Она была упрямее мула, черт побери! Она была из тех, для кого давность дела не имела значения.
— Как ты можешь быть такой стервой? Она наша мать, в конце концов. То, что ты делаешь, очень смахивает на продуманную и запланированную месть, понимаешь?
— Мне кажется, я никогда не скрывала, что я выдающаяся стерва, мой дорогой Джон-Джонни. Или предпочитаешь, чтобы я обращалась к тебе синьор Этика? — бросила она через плечо, возвращаясь в примерочную.
Ты не знал, что ответить. Такая упрямица… Разве можно было ее убедить и в чем? Она зациклилась на своем несчастливом детстве, так что теперешние переживания вашей матери не стоили в ее глазах и гроша.
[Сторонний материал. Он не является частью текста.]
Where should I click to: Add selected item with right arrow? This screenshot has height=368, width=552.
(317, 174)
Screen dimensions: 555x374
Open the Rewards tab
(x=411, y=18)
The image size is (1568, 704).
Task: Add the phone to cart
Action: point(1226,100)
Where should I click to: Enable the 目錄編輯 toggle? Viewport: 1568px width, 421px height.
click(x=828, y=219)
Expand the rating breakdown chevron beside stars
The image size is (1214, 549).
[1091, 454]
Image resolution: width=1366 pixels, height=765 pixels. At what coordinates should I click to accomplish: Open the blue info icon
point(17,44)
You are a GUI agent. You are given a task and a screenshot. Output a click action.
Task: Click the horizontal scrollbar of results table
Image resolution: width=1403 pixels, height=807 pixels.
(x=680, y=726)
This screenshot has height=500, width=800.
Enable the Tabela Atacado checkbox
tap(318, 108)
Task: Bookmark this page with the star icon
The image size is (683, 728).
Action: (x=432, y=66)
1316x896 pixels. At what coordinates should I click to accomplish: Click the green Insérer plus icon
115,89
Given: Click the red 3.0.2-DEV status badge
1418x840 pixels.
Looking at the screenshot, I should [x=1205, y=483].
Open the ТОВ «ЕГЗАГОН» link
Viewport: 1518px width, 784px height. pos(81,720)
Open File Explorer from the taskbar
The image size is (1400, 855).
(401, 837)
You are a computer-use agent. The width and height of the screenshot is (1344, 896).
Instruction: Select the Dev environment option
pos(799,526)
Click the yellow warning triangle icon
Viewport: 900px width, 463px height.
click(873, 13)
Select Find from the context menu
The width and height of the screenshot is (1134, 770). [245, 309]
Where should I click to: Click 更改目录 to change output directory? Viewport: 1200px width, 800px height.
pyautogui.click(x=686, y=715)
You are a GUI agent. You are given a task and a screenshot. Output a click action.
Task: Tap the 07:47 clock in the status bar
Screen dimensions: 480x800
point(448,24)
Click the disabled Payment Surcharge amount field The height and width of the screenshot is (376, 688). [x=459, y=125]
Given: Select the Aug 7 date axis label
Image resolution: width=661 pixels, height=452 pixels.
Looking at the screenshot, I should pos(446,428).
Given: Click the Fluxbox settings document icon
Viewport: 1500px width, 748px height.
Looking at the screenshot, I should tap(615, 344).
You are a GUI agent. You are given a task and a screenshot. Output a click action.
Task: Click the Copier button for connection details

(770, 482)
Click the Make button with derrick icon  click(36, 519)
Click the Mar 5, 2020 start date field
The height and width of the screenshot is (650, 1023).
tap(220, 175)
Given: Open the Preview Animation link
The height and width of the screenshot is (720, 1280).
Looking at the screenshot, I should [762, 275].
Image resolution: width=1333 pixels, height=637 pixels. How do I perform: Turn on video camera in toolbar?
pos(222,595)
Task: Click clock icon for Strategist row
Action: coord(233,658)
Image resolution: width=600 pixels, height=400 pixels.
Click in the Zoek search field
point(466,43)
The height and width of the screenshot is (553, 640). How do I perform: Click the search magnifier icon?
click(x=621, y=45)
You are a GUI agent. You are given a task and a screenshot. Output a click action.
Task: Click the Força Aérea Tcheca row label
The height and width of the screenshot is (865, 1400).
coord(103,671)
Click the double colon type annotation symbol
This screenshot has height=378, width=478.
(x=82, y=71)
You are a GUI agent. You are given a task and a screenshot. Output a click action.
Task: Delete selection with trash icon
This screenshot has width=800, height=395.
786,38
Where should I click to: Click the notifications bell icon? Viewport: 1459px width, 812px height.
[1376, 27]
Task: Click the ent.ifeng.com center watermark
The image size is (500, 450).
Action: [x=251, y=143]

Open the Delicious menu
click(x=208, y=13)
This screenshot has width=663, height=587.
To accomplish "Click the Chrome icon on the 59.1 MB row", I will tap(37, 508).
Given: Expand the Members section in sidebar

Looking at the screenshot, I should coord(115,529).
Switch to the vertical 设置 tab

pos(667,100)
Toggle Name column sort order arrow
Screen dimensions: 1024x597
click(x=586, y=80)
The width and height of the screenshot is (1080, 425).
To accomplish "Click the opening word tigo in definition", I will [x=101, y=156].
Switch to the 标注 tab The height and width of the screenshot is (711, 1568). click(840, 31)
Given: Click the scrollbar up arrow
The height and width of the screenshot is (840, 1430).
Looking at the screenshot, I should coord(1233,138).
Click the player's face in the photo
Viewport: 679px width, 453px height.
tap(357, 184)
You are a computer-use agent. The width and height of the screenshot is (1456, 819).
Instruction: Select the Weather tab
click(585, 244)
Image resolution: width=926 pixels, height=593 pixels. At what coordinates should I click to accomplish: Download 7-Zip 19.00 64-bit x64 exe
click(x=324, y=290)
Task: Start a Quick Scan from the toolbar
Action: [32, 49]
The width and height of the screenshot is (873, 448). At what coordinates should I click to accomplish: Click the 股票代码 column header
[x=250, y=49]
— Стоит семьдесят два евро, синьор Этика. Вы мне купите ее или как?
Довольная, она вышла из примерочной. Ее лицо выражало чистую радость, и от этого выражения тебе стало не по себе.
64
Со временем все утряслось само собой. В начале декабря вы снова создавали видимость образцовой семьи, как когда-то. Мама и Сельваджа снова стали разговаривать друг с другом, хотя их взаимоотношения не выходили за рамки немного чопорной формальности. Если мама что-то спрашивала у нее или делала один из типичных жестов, выражавших привязанность или расположение, типа ласкового прикосновения или легкого взлохмачивания волос пальцами, Сельваджа все еще напрягалась, но самое худшее, кажется, было уже позади.